▶ **RECORDS FOR THE EXERCISE**:
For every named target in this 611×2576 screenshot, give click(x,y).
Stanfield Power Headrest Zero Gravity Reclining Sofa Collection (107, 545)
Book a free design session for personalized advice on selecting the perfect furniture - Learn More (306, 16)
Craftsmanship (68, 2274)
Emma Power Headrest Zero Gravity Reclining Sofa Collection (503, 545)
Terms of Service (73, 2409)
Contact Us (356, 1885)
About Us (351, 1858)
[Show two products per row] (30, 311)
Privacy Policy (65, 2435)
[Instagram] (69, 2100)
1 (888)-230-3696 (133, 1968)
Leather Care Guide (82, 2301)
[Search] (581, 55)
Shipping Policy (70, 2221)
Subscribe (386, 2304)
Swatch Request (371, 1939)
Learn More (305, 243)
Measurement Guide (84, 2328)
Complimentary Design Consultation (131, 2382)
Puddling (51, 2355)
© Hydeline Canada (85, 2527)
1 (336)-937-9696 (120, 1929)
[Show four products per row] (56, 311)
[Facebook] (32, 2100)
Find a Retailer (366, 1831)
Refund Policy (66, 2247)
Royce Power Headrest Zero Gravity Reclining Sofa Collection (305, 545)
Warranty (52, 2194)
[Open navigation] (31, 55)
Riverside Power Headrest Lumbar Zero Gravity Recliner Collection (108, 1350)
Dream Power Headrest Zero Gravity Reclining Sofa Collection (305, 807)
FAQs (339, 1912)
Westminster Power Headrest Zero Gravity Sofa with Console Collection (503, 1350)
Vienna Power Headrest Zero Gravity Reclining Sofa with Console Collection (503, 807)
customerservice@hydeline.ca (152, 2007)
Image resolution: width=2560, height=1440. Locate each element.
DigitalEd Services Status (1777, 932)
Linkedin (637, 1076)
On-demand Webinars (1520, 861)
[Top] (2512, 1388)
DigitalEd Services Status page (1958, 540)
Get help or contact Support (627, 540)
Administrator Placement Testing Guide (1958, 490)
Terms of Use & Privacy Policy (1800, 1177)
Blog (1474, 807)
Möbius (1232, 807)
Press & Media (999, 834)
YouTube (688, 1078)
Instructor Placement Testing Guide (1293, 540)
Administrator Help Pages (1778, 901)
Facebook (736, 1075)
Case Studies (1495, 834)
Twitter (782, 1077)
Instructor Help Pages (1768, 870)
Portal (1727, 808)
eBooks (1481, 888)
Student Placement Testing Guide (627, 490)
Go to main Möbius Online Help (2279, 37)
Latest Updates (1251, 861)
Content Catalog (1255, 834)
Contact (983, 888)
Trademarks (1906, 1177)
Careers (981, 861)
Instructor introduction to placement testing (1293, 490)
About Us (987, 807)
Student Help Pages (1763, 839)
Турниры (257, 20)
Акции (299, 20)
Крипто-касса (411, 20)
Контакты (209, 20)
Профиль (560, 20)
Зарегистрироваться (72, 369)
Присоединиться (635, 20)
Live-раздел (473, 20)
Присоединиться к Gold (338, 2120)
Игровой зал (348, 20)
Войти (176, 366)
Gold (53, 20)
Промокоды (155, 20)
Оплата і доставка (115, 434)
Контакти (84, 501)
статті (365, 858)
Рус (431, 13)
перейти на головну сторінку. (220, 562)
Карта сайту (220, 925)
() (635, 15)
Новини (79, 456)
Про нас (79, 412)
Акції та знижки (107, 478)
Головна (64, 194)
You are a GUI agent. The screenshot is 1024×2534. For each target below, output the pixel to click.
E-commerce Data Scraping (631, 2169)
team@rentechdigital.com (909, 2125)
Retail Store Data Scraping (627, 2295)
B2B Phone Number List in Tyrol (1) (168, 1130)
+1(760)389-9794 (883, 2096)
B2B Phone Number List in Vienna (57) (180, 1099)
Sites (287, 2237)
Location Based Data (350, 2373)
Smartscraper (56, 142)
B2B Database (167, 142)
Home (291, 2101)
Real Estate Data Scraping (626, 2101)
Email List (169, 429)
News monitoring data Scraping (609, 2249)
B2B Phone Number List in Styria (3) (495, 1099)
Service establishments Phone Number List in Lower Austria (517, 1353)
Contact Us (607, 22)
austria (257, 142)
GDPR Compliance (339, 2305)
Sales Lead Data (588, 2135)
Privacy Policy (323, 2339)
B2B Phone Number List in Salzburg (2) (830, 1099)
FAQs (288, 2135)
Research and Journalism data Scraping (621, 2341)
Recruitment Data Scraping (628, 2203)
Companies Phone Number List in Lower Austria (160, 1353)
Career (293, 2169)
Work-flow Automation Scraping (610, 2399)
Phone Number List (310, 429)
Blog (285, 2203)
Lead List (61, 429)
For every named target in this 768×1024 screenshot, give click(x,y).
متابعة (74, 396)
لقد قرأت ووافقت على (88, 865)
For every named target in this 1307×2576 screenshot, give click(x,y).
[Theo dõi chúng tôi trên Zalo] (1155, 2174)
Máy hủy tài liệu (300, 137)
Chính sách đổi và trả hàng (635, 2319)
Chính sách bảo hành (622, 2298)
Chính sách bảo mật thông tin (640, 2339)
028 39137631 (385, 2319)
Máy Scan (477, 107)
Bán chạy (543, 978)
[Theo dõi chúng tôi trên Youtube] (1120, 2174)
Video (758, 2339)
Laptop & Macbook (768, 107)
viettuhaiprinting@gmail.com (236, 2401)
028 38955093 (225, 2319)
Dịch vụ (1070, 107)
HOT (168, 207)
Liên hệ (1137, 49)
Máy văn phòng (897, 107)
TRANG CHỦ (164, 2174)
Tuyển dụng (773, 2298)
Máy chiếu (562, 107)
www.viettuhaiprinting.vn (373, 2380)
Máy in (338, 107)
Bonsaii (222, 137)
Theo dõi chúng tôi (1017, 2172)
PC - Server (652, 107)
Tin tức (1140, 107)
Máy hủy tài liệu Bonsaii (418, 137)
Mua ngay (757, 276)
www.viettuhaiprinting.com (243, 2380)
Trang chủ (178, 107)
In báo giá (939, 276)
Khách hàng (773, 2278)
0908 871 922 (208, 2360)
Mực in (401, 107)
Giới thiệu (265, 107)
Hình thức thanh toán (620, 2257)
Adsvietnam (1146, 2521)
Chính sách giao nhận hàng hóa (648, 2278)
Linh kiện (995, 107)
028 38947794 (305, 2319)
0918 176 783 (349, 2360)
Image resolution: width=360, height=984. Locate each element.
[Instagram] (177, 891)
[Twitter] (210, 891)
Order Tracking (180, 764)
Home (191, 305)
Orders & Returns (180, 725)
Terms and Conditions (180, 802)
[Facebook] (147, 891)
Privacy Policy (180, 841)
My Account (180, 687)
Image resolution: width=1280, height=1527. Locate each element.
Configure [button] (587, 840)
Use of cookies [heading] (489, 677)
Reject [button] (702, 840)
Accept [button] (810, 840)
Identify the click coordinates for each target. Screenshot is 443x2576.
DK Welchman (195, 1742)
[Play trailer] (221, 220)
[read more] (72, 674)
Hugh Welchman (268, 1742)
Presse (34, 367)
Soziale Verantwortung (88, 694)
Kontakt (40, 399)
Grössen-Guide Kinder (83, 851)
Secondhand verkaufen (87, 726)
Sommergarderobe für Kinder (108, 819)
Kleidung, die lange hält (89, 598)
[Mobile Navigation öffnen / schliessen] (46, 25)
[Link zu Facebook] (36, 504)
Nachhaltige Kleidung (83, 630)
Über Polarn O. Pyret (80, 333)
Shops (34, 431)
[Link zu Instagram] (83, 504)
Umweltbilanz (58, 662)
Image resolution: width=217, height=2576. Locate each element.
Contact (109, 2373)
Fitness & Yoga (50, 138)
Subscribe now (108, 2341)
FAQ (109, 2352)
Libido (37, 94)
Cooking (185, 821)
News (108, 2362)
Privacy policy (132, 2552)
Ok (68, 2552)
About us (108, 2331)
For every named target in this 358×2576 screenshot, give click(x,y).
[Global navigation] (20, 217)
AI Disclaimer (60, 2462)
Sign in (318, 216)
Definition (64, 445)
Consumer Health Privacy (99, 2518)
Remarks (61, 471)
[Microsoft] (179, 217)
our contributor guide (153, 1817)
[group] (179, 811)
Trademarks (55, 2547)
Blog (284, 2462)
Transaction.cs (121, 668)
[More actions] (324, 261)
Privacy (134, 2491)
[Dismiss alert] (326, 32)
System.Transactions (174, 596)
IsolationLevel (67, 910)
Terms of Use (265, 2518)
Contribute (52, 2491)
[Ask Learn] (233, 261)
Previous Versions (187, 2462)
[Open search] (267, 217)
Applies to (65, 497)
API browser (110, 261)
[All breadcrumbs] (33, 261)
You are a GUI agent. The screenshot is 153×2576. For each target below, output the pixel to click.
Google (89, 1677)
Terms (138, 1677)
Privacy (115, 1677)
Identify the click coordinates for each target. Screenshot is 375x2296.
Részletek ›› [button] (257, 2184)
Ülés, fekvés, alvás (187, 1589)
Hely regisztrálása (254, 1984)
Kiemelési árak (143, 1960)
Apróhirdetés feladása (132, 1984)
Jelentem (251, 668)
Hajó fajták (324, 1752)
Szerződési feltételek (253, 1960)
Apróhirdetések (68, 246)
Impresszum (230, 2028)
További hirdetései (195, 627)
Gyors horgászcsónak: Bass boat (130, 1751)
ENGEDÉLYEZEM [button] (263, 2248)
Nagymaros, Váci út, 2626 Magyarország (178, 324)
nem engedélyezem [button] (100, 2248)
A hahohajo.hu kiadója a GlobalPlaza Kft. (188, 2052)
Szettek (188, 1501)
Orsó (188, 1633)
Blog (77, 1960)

▶ **WHAT IS REQUIRED**:
Each line above from the one with "[Theo dõi chúng tôi trên Youtube]" up to and including the one with "www.viettuhaiprinting.vn (373, 2380)" must be set down exactly, and no line outside that span may appear.

▶ **RESPONSE**:
[Theo dõi chúng tôi trên Youtube] (1120, 2174)
Video (758, 2339)
Laptop & Macbook (768, 107)
viettuhaiprinting@gmail.com (236, 2401)
028 38955093 (225, 2319)
Dịch vụ (1070, 107)
HOT (168, 207)
Liên hệ (1137, 49)
Máy văn phòng (897, 107)
TRANG CHỦ (164, 2174)
Tuyển dụng (773, 2298)
Máy chiếu (562, 107)
www.viettuhaiprinting.vn (373, 2380)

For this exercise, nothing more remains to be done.